Task to complete: Restate word for word each line of the data, starting at the one containing "You are a computer-use agent. This" and running through the last.

Dataset entries:
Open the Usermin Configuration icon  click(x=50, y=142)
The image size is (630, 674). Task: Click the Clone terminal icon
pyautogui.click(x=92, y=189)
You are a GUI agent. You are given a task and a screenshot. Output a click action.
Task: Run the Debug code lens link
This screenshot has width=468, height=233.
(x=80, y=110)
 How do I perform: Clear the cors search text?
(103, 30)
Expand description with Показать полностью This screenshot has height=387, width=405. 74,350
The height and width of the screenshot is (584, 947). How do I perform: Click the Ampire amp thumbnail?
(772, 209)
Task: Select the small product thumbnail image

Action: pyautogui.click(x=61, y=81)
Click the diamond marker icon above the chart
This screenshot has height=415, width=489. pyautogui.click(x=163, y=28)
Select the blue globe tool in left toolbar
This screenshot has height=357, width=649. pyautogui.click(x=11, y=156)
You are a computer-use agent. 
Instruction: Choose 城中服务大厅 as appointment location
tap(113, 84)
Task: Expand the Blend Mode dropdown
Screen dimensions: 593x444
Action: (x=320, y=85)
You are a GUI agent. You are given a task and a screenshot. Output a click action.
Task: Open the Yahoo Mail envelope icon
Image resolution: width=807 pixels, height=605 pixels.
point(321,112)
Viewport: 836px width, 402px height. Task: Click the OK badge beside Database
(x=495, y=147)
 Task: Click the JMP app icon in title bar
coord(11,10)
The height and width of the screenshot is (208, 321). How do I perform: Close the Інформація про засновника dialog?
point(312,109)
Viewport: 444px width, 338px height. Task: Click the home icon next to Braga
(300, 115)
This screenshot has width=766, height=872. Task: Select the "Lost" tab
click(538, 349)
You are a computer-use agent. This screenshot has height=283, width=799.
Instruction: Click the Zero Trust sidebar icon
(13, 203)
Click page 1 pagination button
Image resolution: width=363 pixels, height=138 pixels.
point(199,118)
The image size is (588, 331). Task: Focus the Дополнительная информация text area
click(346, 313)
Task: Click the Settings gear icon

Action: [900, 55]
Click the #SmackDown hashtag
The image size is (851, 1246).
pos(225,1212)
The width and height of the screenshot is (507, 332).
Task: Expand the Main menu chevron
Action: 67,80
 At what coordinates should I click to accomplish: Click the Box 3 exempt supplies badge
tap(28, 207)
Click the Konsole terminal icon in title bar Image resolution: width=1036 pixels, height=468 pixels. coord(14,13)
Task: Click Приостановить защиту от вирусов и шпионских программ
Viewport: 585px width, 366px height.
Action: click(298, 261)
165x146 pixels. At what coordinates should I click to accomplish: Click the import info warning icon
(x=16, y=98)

The completed task:
You are a computer-use agent. This screenshot has height=283, width=799.
Instruction: Click the Zero Trust sidebar icon
(13, 203)
Click page 1 pagination button
Image resolution: width=363 pixels, height=138 pixels.
point(199,118)
The image size is (588, 331). Task: Focus the Дополнительная информация text area
click(346, 313)
Task: Click the Settings gear icon

Action: [900, 55]
Click the #SmackDown hashtag
The image size is (851, 1246).
pos(225,1212)
The width and height of the screenshot is (507, 332).
Task: Expand the Main menu chevron
Action: 67,80
 At what coordinates should I click to accomplish: Click the Box 3 exempt supplies badge
tap(28, 207)
Click the Konsole terminal icon in title bar Image resolution: width=1036 pixels, height=468 pixels. coord(14,13)
Task: Click Приостановить защиту от вирусов и шпионских программ
Viewport: 585px width, 366px height.
Action: click(298, 261)
165x146 pixels. At what coordinates should I click to accomplish: Click the import info warning icon
(x=16, y=98)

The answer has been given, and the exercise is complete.